Published: Monday, September 24, 2012
Updated: Tuesday, September 25, 2012 12:09
Brian Leonard, a professor of chemistry from the University of Wyoming, leads students and faculty through his research on synthesizing metal carbides at lower temperatures.
Chemistry students gathered Friday afternoon for a seminar from Brian Leonard, a professor of chemistry at the University of Wyoming. They discussed his research on synthesizing metal carbides at lower temperatures.
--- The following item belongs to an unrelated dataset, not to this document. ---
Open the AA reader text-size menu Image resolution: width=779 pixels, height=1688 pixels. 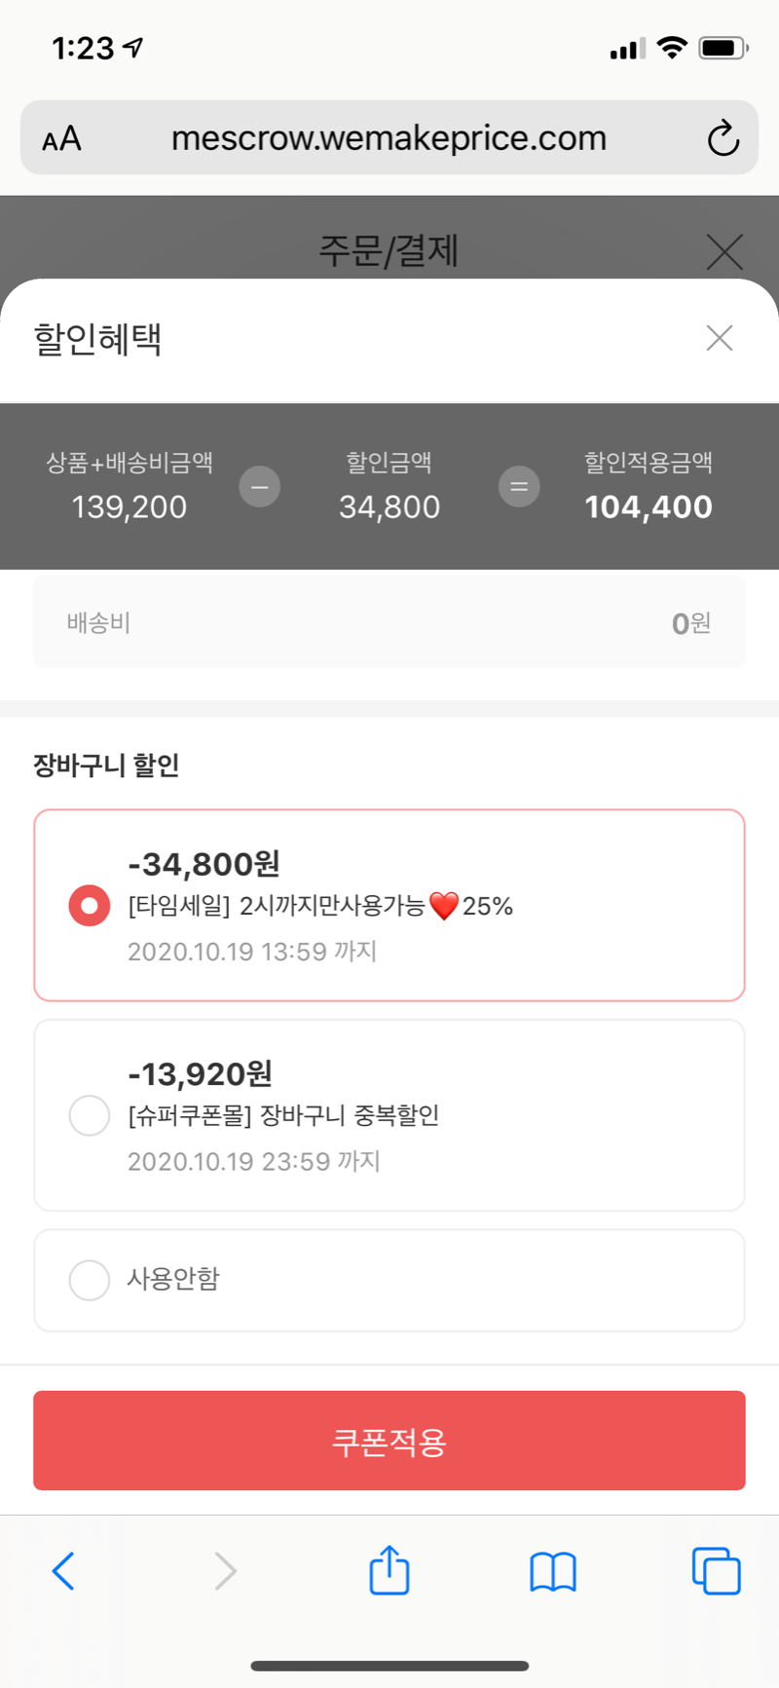[61, 138]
Leonard’s work focuses on fuel cells, which combine metals (metal carbides) as catalysts to create less expensive metals and generate electricity. He explained how fuel cells could power houses, hotels and cars. In the case of the car, they can create 50-60 percent fuel efficiency. Such a car is currently in prototype, though it is not yet cost-effective to sell to the general public.
“The most commonly used fuel cell catalyst material is platinum nanoparticles,” Leonard said. “In addition to being quite expensive, platinum has several problems when used in fuel cells including poisoning, particle agglomeration and dissolution.”
Metal carbides are less expensive and often easier to melt at lower temperatures, which wastes less energy and time.
A major carbide used in his research is tungsten carbide, which is tough (9.5 hardness compared to diamond’s 10) and relatively inexpensive.
Benefits of using these carbides include clean energy solutions for cars and buildings, traction for tires and even production of clean water. But there are also some problems with traditional carbide synthesis, generally related to the number of resources available.
To work toward overcoming those obstacles, Leonard has invented carbon nanotube templated carbides. Bulk metals are combined with multi-wall carbon nanotubes to create metal carbide nanotubes.
Leonard and his student assistants have tested this with other carbide systems.
“All of them seem to have this general wire-like system,” Leonard said. “The amount of time and temperatures needed with these metal carbide nanotubes are significantly lower than they would be for each individual component.”
Leonard brought his seminar to a close by informing the crowd of his current research, which is to extend this process to binary carbides. Leonard noted that most metals will form the same type of structure and have good morphology control, nanotubes with small diameters and vast surface area.